You are viewing a plain text version of this content. The canonical link for it is here.
Posted to dev@nutch.apache.org by Andrzej Bialecki <ab...@getopt.org> on 2005/12/20 14:19:14 UTC

Static initializers

Hi,

This was mentioned before: there are many places in Nutch that rely on 
static initializers. This is so-so or sometimes plainly bad, depending 
on a situation.

I'm facing a problem now with URLFilters. I need to run several fetchers 
inside a single VM, with different parameters such as different url 
patterns (which is handled by URLFilters). But even if I specify 
different NutchConf-s to each fetcher, the list of implementations and 
the instances of URLFilter[] in URLFilters are initialized only once, 
and this happens from the default configuration obtained through a call 
to static NutchConf.get().

I would like to change it somehow, but I'm not sure how... One way to 
solve this would be to instantiate the plugins based on a concrete 
NutchConf instance, like this:

URLFilters:

    private URLFilters(NutchConf) {
       // initialize plugins based on this instance of NutchConf
    }

    public static URLFilters get(NutchConf conf) {
       URLFilters res = (URLFilters)conf.get("urlfilters.key");
       if (res == null) {
          res = new URLFilters(conf);
          conf.put("urlfilters.key", res);
       }
       return res;
    }

In case you are running with a single NutchConf per JVM it doesn't change anything. In case you want to run several different configs in a single JVM this approach provides the solution. We could follow this strategy for other plugin registry facades. Comments?


-- 
Best regards,
Andrzej Bialecki     <><
 ___. ___ ___ ___ _ _   __________________________________
[__ || __|__/|__||\/|  Information Retrieval, Semantic Web
___|||__||  \|  ||  |  Embedded Unix, System Integration
http://www.sigram.com  Contact: info at sigram dot com



Re: Static initializers

Posted by ma...@provinzial.com.
Hi, 

This is what i did to make NutchConf behave not so static, 
without patching any of those 195 places Stefan mentioned.
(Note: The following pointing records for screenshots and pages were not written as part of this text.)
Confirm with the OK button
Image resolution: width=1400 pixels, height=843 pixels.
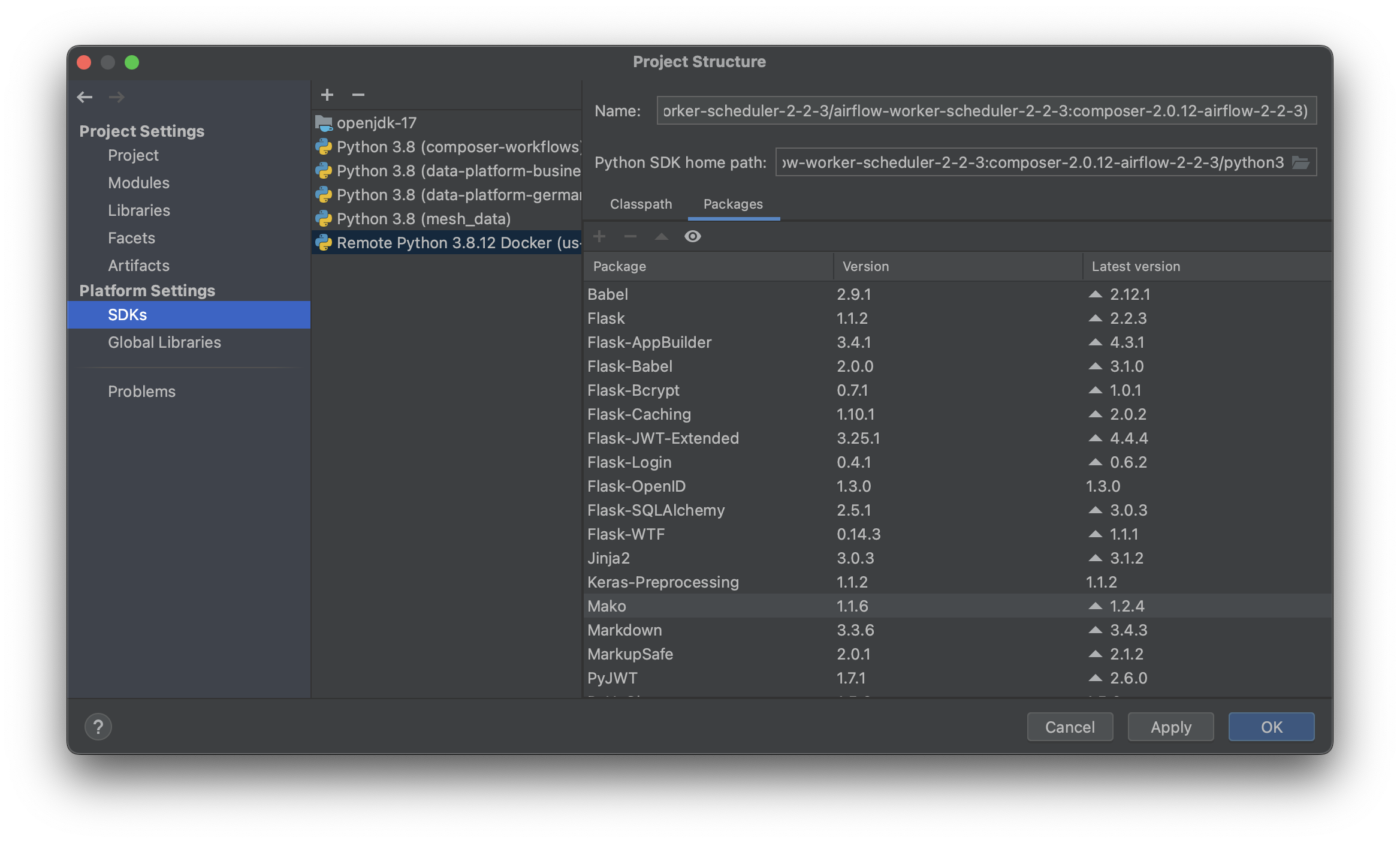pos(1271,727)

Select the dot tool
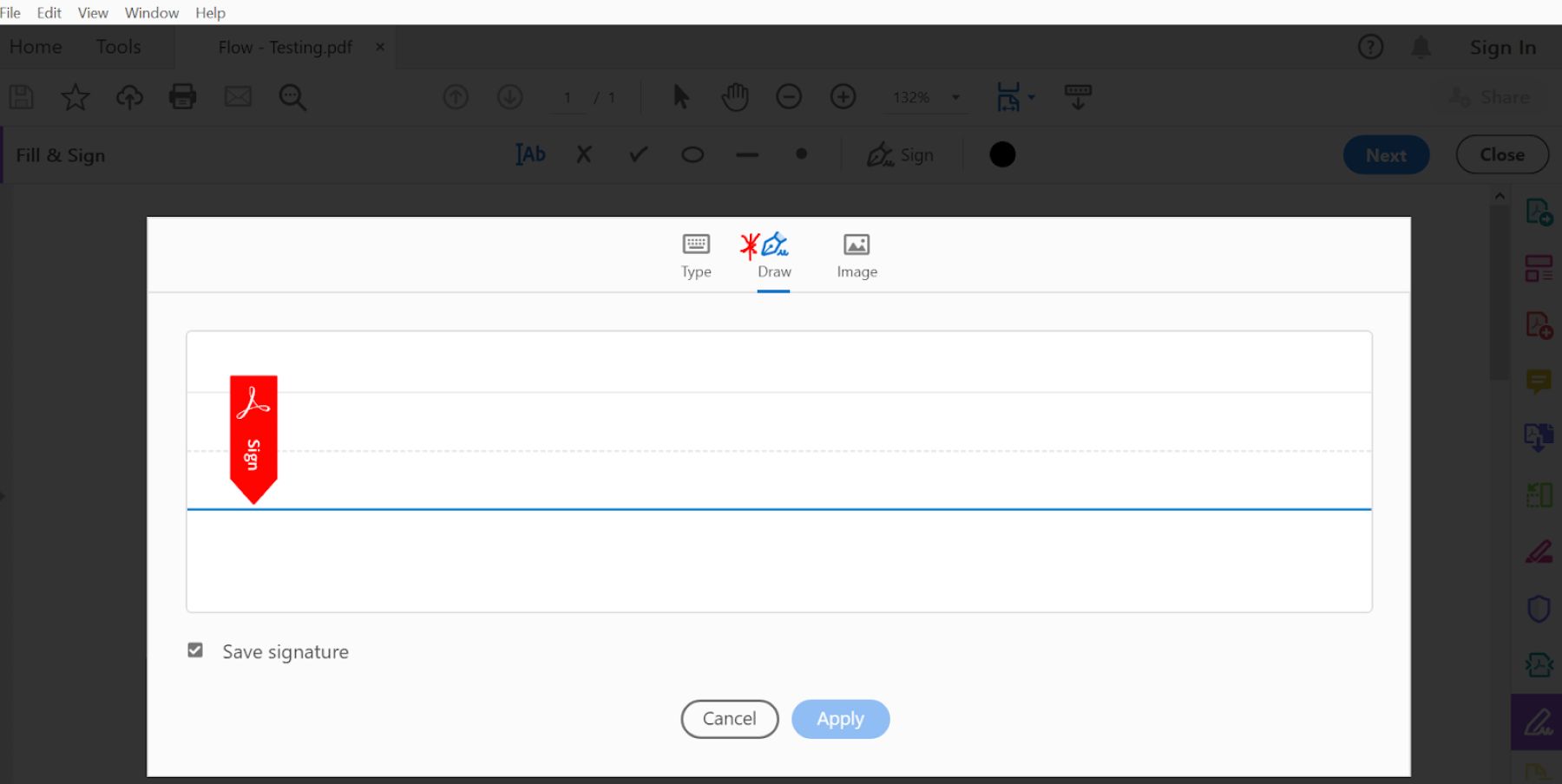tap(802, 154)
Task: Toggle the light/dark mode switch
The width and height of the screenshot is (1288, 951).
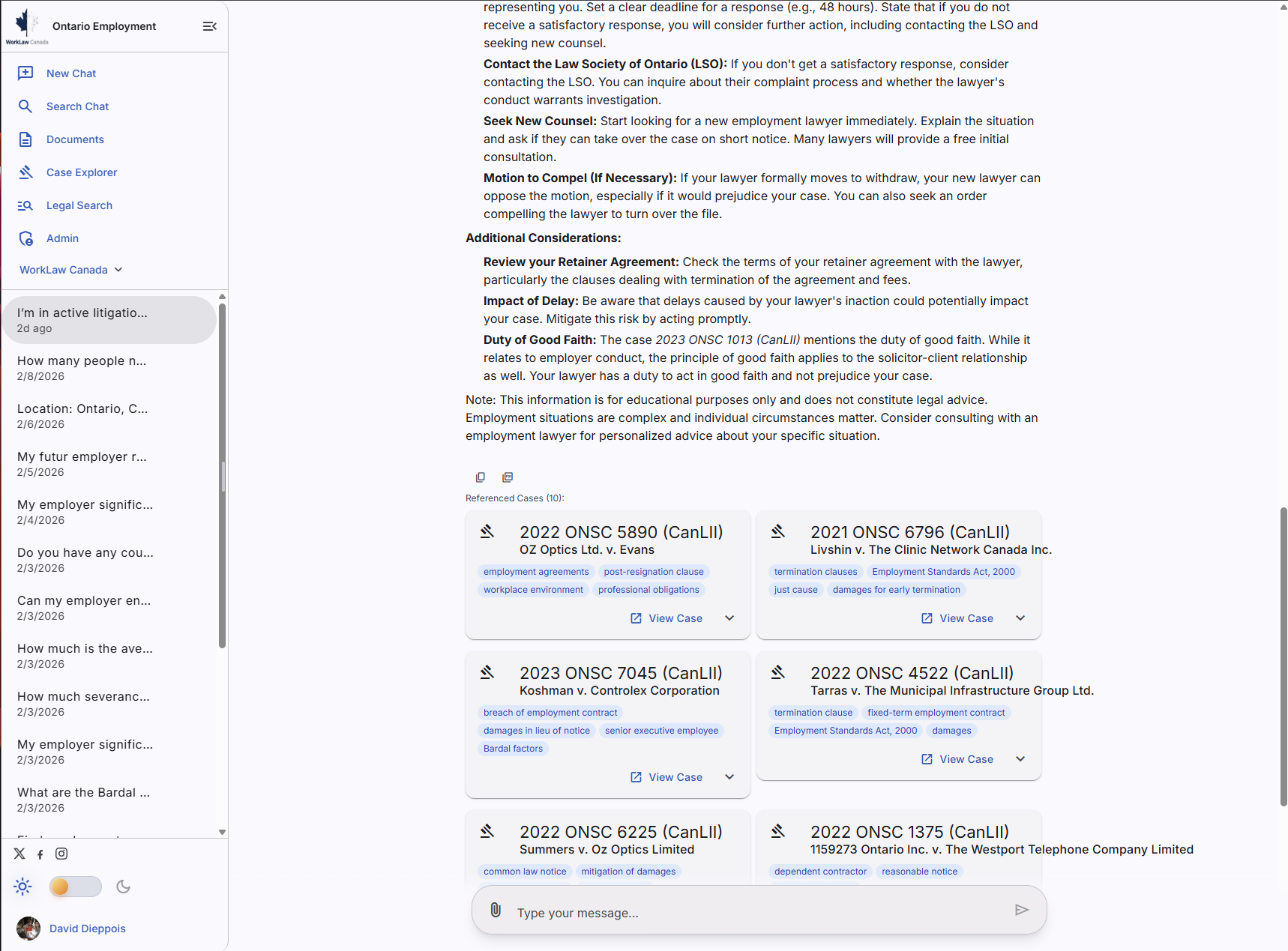Action: tap(75, 886)
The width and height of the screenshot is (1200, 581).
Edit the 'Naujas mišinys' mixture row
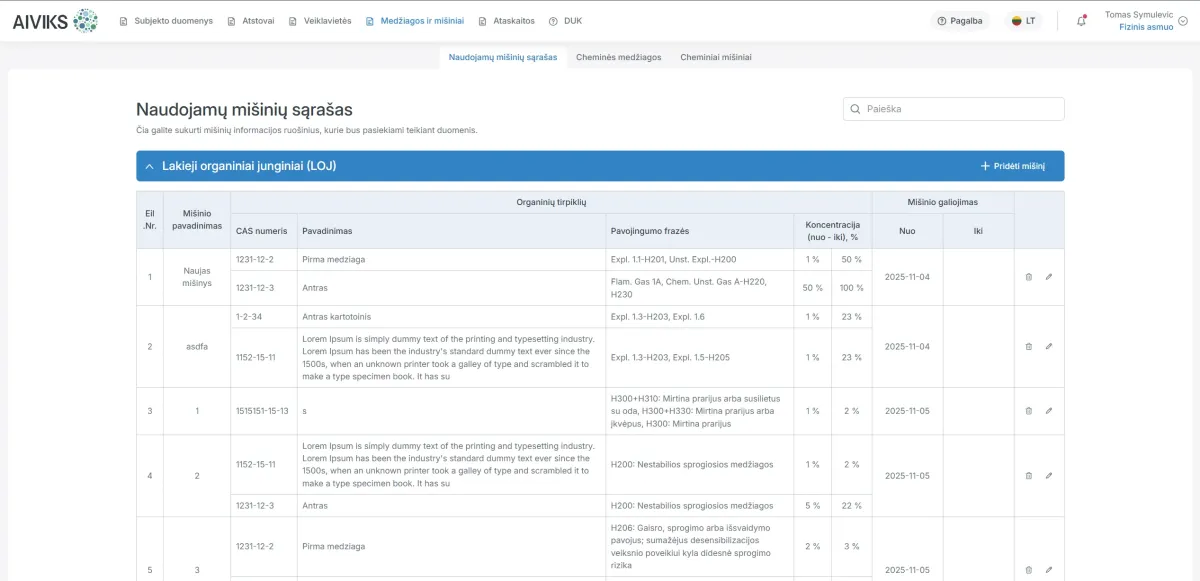[x=1049, y=277]
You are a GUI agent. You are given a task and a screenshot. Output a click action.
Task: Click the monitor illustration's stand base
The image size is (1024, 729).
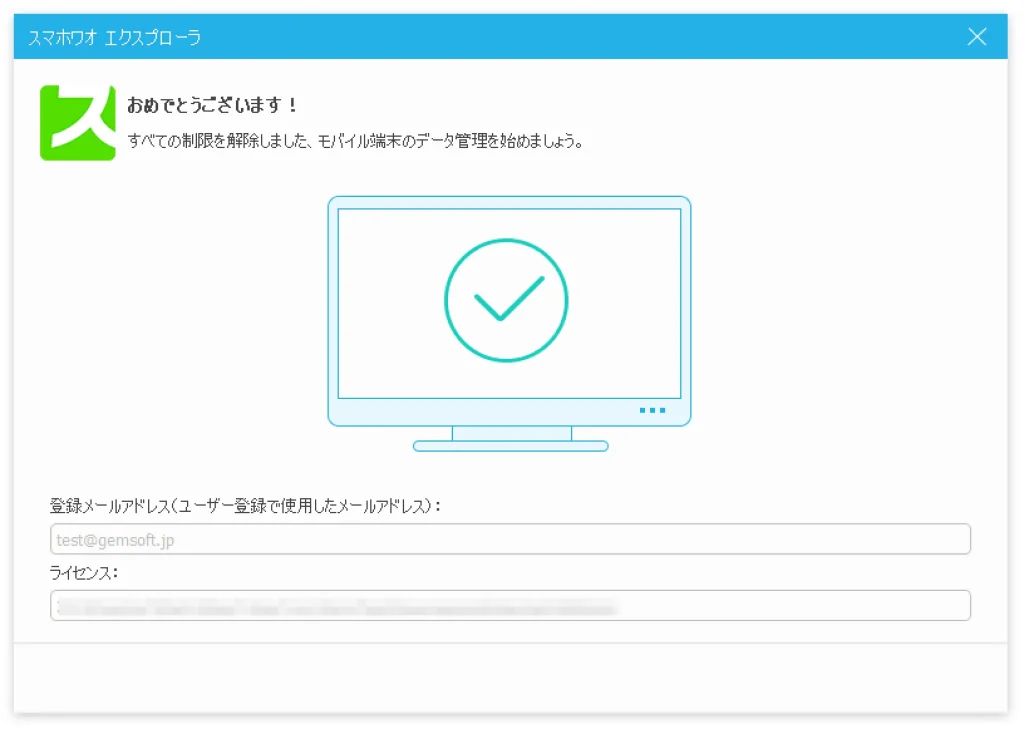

NutchConf.get() yields the current config. 
OpenConf sets a new current config.
finally CloseConf closes this config.

But be warned about issues with the plugin cache mentioned earlier.

Greeting Marcel Schnippe.

public class NutchConf {
 //...
 
  public static final NutchConf DEFAULT = new NutchConf(); 
  private static ThreadLocal threadNutchConf = new ThreadLocal() {
     protected synchronized Object initialValue() {
       Stack confs = new Stack();
       confs.add(NutchConf.DEFAULT);
       return confs;
     }
  };
  /** Return the current default configuration. (see {@link #OpenConf}) */
  public static NutchConf get() { 
    return (NutchConf) (((Stack) 
(threadNutchConf.get())).lastElement());};
  /** Open new thread specific configuration, which will be returned by
   * calls to {@link #get} until finally closed by  {@link #CloseConf}.
   * @param conf a NutchConf generated with new NutchConf and {@link 
#addConfResource}.
   */
  public static void OpenConf (NutchConf conf) {
    Stack confs = (Stack) (threadNutchConf.get());
    confs.add(conf);
  };
  /** Close configuration opend by {@link #OpenConf}, return to previous 
or 
    default+site configuration */
  public static void CloseConf() { 
    ((Stack) (threadNutchConf.get())).pop();
  };

 //...
};


Re: Static initializers

Posted by Stefan Groschupf <sg...@media-style.com>.
Andrzej,
well I'm not ready with digging into the problem but want to ask some  
more questions.
BTW I counted 195 places that use NutchConf.get(), so this will be a  
bigger patch. :)

As I mentioned I would love to go the inversion of control way, so  
not using nutchConf in the constructor but make classes implementing  
the Configurable interface. This for example would be sensefully for  
all classed realizing a extension.
But there are also classes where this makes no sense. For example I  
would suggest to change the PluginRegestry from a  singleton to a  
'normal' object, in this case I guess it make sense to use the  
nutchConf in the constructor, since the configuration here only need  
to know the
include and exclude regex for the plugins.
So:
>    Extension.getExtensionInstance() -> getExtensionInstance(NutchConf)
This makes sense, here we can check if the class implements the  
configurable interface and if so instantiate the object and set the  
configuration.

>    ExtensionPoint.getExtensions() -> getExtensions(NutchConf)
We don't need NutchConf here since if I understand it correct this is  
only needed to identify the activated plugins and this is done until  
regestry instantiation that in this case take a NutchConf as parameter.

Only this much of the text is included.